One Size Fits None: Why Women's Scrubs Need a Better Approach

"Why can't scrubs fit like regular clothes?"

This is a question nearly every nurse has asked, and one that rarely gets an honest answer.

The answer: because scrub sizing was never designed for the female body.

For decades, the scrub industry used "unisex" as a cover - but in practice, it meant scaling a men's pattern block up and down.

The bust problem:

Most women's scrub tops have a flat chest panel. If you have a bust, your shirt stands up before your body does. It looks fine when you are standing still. The moment you raise your arms, the whole top rides up.

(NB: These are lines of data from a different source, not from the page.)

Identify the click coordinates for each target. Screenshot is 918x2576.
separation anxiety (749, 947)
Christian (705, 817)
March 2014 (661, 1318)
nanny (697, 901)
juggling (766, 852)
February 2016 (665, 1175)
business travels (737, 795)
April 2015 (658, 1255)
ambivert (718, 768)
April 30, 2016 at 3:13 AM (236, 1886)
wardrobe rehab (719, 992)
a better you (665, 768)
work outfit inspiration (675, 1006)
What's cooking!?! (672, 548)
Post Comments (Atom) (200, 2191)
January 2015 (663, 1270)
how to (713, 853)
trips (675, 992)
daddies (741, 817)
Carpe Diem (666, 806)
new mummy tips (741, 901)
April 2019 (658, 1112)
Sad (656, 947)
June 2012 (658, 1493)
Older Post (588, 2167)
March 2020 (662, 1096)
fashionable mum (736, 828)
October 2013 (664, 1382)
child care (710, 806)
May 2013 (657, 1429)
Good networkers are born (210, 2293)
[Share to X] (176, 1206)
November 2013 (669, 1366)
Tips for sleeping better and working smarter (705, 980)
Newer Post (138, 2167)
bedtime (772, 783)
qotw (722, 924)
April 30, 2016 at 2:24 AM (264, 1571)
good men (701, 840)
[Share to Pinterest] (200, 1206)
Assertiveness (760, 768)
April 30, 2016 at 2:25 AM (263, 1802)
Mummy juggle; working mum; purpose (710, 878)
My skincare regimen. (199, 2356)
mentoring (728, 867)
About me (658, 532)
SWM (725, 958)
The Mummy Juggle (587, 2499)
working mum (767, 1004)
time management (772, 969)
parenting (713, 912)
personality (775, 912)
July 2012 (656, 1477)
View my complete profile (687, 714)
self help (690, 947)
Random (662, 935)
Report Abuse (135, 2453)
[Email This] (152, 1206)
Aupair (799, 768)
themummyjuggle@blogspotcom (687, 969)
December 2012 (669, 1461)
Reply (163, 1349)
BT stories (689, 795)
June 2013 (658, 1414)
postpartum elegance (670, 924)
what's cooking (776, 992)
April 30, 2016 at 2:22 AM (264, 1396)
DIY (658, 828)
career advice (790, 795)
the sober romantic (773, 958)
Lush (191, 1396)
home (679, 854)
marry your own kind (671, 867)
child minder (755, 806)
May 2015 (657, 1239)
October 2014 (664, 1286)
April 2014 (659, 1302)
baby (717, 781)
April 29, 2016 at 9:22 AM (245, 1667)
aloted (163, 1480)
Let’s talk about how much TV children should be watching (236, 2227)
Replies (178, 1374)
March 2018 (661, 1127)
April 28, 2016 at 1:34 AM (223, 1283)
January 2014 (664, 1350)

The fix: darts. The front panel needs to accommodate the bust's three-dimensional volume, and the shoulder slope needs adjustment for the female neck-to-shoulder curve.

The armhole problem:

Women typically have narrower shoulders than men but a wider range of arm motion. A scrub top cut to a male shoulder block sits too low and too tight in the armhole for a woman. When she lifts her arms, the armhole binds at the outer shoulder, forcing the trapezius to compensate.

The waist problem:

Most scrub tops are cut straight. This works if you have a straight body type - but not everyone does. If you have a waist, the waist's position and the amount of shaping need to match your specific body proportions.

This is what made-to-measure does. At GEGIX, Made-to-Measure is not about "making it to your size." It is about acknowledging that a woman's body is not a straight line - it is a surface made of dozens of different curves. Each curve needs individual attention.

This is not a luxury. This is the baseline design thinking that women's uniforms deserve.